(no subject)

Sep 18, 2005 15:47


On the intersex debate.

In my reflex opinion there are two problems inherent to trying to lobby in the intersex debate. Firstly the people who are intersex often don’t make very good advocates; it undermines the very thing they’re striving to achieve - the recognition that we’re all just people and not determined by the markers of our gender - so to come out and say, ‘I’m an intersex’ will have people thinking, gosh, I wonder what they look like without any clothes on, and before you’ve even argued a point you’ve become the individual as exhibit. Besides, just because you’re intersex doesn’t inherently make you political, in fact it probably makes you a stronger supporter of the privacy movement; the politicising of gender happens as a choice and a public choice at that. And, flowing from that idea, if you were intersex wouldn’t you consider it discursively worse to have your face blacked out and have your voice distorted on A Current Affair than to appear as a curio because effectively that says, ‘I’m ashamed, don’t look at me’. But if you’re not intersex, and you’re an advocate in the intersex movement aren’t you immediately considered a sham? Aren’t you reduced to having to talk about ‘my intersex friends, Charlie, Alex and Toni’? And what does that say about you - don’t people think ah, a cause-junkie or ah, sexual abuse as a child or ah, a bi-sexual relationship in their teens. Subsequently, who can talk for the intersex movement? Is it just the word, the text on paper? I think Winterson and Eugenides would say yes. Or maybe it’s the beautiful androgen-insensitive people would can talk for the intersex movement, porcelain and tall; because that glamorises the intersex movement - that turns the intersex from abject to object.

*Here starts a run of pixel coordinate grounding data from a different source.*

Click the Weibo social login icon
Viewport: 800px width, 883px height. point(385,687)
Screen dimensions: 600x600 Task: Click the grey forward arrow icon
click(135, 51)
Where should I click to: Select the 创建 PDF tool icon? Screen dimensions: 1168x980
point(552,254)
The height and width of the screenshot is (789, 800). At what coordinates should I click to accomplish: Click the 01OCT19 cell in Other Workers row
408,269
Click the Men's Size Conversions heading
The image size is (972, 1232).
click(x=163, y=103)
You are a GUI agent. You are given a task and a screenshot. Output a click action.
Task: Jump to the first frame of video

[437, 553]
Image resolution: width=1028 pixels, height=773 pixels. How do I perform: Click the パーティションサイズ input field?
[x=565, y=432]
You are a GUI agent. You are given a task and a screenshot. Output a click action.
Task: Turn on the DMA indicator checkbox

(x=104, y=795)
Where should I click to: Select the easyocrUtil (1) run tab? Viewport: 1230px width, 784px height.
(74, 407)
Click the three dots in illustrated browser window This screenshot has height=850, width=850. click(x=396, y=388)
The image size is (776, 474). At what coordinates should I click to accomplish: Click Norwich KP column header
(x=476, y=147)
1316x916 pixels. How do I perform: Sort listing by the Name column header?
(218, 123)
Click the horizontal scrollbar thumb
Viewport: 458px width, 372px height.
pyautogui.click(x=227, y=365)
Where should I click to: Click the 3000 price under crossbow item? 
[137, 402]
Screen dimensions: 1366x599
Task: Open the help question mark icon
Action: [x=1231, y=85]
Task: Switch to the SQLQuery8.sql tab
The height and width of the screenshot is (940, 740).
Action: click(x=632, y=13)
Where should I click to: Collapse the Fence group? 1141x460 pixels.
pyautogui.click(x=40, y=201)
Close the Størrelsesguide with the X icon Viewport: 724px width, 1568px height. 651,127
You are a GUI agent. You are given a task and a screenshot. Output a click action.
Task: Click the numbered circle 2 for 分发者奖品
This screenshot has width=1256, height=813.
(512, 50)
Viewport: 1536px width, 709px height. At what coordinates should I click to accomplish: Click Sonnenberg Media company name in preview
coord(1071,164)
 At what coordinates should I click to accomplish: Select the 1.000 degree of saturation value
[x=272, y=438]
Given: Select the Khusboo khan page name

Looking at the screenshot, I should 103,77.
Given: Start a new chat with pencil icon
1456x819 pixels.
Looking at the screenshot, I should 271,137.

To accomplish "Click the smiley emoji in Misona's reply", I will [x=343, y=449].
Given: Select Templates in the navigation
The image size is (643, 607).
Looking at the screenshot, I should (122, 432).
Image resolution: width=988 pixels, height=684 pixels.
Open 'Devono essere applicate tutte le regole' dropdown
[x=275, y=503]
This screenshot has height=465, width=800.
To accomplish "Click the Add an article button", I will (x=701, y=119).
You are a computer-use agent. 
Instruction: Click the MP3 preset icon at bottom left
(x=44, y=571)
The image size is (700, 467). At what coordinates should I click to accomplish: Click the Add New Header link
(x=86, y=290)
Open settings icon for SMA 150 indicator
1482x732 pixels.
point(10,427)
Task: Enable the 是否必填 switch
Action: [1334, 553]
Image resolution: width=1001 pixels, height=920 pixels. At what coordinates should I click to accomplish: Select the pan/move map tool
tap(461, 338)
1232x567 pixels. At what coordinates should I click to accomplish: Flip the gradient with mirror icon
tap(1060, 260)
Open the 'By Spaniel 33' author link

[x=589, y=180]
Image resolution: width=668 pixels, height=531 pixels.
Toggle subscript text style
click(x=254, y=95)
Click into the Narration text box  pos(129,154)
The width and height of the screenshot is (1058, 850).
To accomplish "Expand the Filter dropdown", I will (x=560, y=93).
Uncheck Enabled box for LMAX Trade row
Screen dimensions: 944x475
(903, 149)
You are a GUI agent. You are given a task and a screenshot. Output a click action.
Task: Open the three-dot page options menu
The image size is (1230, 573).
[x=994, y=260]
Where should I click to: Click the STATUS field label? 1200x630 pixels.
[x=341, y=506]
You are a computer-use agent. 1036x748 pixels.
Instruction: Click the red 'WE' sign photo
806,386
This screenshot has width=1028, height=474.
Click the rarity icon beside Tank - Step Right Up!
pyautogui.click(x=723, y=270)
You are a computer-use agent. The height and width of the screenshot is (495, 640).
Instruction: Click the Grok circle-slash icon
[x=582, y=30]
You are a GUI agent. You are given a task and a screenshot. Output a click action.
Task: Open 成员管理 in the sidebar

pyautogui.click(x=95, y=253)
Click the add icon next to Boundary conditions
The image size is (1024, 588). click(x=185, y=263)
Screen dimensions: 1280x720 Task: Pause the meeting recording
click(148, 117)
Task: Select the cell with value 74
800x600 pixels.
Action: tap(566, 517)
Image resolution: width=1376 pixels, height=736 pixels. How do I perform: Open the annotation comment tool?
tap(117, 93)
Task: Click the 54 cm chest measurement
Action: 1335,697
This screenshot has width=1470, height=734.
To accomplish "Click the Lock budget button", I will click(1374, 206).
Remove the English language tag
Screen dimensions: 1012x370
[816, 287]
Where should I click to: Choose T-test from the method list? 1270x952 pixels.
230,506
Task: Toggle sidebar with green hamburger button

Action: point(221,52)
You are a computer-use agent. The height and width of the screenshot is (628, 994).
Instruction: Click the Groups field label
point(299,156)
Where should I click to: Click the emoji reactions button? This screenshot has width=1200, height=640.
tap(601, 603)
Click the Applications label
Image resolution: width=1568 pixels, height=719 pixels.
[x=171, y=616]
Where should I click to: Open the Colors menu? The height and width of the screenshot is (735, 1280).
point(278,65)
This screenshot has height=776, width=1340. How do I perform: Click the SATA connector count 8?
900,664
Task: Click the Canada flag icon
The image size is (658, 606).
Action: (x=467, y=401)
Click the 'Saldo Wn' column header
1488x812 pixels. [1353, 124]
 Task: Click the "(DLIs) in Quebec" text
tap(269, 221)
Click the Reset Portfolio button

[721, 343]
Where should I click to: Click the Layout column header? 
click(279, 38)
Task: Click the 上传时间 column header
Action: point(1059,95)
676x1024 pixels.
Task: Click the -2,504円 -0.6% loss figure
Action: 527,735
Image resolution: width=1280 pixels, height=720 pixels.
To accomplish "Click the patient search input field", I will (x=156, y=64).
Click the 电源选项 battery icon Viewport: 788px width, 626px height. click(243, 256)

Secondly, and these are just ideas, how do you go about asserting gender as a slippery concept able to shift outside the realms of biological essentialism and not offend the feminist movement? Because if gender is slippery and Foucault was right then the feminists construct the feminine as disadvantaged in order to give the movement a raison-de-tre, that being the liberation of the female. And how does that work with the glass-ceiling, the sticky-feet syndrome that still happens? The point being of course, that the intersex movement happens in the same sphere of gender politics of feminism and if they fight each other no one will hear either voice over the cacophony.

If you are unfairly dismissed because you are an intersex you can’t appeal it because the law says gender discrimination happens only against a woman or a man. That at least needs to be changed.

You are dangerous if you are an intersex. You are powerless and powerful at the same time. It must be frightening at first.